In Table 2, we present the arithmetic mean magnitudes and colours of our target stars. The numbers of observations in each band are also listed. The small number of I magnitudes precludes their use for a period search. Stars with missing I magnitudes are those without DENIS stars and I magnitudes in their field. We also include the reddening for (J − K) taken from Schlegel et al. (1998) and adopt their transformations E(J − K) = 0.526E(B − V) and AK = 0.367E(B − V). We note that for some targets, seen toward the Galactic centre, the reddening is not negligible. Three of our program stars, listed in Table 1, are too faint to be properly observed with the 60 cm telescope. m84 was withdrawn from the observing program because it was too faint; m11 is very red, 2MASS colour (J − Ks) = 2.79, and we obtained only one J magnitude value which we give in Table 2; m54 is quite faint and often invisible, even when the two combined K 30 s exposures are used. We have few observations of these last two targets.

3.1. Light variations

The J magnitudes of the program stars are plotted as a function of time in Fig. 2. To facilitate the amplitude comparison, the Y axis covers two magnitudes in J, excepted for m18, which has a J amplitude larger than 2 mag. For m11, we plot K magnitudes.
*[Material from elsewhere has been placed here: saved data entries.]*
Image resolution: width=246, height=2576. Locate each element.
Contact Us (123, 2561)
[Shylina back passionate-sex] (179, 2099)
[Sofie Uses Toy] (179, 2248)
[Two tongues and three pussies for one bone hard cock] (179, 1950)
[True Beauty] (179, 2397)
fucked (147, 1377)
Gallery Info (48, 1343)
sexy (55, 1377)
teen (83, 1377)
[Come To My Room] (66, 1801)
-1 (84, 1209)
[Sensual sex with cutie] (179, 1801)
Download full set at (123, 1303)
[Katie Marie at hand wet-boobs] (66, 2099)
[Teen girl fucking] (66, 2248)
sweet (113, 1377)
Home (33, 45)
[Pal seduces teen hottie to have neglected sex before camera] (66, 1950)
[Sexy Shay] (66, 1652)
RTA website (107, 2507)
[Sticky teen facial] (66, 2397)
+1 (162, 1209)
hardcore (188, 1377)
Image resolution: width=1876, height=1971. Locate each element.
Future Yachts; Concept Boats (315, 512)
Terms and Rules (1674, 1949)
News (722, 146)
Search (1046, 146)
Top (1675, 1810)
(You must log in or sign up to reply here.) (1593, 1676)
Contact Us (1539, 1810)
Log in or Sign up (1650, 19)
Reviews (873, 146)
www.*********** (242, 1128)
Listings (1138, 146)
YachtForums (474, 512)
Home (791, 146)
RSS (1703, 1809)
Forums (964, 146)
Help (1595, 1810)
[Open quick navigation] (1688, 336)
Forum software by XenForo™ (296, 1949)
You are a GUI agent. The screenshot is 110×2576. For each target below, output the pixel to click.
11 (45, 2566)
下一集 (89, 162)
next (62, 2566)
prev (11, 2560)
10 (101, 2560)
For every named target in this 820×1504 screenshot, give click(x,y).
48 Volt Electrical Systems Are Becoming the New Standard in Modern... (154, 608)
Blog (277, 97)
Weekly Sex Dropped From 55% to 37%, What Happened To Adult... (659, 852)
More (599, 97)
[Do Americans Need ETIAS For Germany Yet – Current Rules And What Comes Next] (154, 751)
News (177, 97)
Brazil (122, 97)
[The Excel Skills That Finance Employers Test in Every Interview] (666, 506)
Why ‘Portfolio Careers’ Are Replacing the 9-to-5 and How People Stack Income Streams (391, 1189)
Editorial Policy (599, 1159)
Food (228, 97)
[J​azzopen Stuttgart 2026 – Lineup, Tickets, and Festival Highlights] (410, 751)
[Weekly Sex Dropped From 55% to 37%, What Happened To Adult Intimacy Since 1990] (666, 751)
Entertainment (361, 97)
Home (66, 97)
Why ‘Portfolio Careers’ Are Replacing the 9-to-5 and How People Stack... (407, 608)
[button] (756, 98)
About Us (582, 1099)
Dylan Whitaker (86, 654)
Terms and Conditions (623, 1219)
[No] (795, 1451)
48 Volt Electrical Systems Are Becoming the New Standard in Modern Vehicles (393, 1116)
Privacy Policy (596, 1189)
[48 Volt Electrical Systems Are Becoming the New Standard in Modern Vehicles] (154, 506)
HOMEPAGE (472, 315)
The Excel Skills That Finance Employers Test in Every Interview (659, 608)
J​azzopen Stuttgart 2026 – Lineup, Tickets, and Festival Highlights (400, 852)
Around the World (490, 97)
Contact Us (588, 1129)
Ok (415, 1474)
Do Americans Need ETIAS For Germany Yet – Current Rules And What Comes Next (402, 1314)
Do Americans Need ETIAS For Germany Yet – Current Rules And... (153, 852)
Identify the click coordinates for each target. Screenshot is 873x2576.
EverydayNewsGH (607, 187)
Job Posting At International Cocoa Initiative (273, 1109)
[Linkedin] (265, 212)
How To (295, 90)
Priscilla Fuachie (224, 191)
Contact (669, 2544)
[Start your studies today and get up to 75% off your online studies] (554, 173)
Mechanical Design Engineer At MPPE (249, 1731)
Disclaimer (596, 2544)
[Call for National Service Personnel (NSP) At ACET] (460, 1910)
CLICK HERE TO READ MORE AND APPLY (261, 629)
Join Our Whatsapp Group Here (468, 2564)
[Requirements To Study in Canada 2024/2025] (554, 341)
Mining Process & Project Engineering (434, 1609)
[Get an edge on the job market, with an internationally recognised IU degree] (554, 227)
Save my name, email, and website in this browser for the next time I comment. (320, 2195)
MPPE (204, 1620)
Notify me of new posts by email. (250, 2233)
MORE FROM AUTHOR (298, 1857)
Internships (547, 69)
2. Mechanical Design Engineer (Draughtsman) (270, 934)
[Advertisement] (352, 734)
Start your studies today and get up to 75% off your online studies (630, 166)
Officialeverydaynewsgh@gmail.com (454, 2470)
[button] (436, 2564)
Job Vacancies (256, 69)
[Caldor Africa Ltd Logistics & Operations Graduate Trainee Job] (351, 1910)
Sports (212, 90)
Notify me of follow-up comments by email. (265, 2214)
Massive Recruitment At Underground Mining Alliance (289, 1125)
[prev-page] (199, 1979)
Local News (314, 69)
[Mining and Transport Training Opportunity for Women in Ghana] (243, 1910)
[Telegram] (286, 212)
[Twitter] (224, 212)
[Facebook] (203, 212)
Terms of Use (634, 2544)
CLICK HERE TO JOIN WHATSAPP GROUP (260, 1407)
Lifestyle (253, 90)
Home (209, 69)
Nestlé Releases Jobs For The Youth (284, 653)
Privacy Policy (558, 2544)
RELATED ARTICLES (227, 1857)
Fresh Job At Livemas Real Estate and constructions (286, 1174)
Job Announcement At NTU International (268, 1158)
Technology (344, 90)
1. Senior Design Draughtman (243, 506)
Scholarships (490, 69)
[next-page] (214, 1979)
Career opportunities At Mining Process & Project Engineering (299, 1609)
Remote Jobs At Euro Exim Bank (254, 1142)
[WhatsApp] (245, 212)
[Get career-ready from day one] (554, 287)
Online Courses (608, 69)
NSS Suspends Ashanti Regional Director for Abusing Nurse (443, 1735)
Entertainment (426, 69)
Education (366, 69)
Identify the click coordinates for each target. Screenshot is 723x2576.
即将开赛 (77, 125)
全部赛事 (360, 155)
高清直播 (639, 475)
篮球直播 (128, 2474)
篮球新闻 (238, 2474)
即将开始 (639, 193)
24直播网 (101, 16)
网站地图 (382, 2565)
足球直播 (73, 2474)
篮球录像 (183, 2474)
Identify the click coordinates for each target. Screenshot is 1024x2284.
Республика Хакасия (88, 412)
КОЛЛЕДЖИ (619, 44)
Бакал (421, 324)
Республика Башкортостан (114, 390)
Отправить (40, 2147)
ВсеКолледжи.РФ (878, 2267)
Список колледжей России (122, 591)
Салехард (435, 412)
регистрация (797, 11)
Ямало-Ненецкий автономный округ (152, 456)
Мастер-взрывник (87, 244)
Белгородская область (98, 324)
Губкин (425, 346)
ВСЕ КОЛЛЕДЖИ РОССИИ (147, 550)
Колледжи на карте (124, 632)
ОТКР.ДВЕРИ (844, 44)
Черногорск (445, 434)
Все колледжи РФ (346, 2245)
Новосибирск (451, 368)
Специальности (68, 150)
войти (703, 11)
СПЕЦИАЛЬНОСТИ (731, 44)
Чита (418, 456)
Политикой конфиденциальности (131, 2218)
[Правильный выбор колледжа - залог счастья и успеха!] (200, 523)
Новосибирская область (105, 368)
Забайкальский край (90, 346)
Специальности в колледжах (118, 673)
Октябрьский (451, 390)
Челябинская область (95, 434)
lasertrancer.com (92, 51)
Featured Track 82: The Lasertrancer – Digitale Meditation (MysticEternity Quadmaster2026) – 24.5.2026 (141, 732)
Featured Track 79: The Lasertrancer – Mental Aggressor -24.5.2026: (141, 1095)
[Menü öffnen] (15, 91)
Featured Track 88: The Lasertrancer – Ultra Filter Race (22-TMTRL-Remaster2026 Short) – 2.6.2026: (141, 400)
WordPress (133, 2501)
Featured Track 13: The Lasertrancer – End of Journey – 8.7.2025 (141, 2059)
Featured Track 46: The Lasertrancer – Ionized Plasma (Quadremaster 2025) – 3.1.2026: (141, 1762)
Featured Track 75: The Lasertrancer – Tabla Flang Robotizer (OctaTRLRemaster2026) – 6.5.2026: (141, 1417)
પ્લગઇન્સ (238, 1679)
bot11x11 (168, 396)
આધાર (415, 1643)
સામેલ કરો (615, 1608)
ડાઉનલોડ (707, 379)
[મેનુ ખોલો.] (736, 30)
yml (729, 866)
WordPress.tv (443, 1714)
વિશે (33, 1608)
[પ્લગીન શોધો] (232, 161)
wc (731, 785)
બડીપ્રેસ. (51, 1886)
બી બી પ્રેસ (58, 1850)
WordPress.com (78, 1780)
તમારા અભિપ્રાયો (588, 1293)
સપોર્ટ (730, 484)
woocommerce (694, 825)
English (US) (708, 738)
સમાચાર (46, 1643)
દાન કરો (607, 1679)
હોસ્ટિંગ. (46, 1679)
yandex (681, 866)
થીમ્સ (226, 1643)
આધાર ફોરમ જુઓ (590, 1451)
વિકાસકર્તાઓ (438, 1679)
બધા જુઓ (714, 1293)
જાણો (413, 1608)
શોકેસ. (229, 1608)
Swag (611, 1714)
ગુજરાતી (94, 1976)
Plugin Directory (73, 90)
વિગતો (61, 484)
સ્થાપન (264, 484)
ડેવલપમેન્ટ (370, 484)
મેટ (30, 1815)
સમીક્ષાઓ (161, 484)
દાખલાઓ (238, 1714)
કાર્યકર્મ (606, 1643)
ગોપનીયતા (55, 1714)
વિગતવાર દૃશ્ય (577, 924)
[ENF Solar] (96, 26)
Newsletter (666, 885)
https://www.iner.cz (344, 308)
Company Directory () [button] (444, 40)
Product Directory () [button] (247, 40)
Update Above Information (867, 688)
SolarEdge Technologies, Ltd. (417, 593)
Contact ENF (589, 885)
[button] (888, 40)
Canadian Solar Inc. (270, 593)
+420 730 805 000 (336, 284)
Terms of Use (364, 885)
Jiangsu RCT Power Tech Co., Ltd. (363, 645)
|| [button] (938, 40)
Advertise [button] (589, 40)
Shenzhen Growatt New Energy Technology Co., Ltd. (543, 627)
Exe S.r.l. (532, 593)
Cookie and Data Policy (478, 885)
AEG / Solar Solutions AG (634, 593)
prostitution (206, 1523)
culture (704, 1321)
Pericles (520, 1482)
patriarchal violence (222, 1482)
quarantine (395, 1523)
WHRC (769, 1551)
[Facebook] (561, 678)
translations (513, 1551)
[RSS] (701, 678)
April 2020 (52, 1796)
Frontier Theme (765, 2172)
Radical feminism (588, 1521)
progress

Inspection of the figures reveals three types of variations: a large amplitude as in the case of m18; low amplitude as for m50, and a very irregular variation as for m37. The light variations of faint stars such as m37, m48 and m26 display a large scatter.

To enable us to classify the low-amplitude variables, we inspected their I mag observations, when available. The I magnitudes of five of these stars are shown in Fig. 3. The inspection of the I mag variations neither reveals any periodicity nor provides significant additional clues about the nature of the stars.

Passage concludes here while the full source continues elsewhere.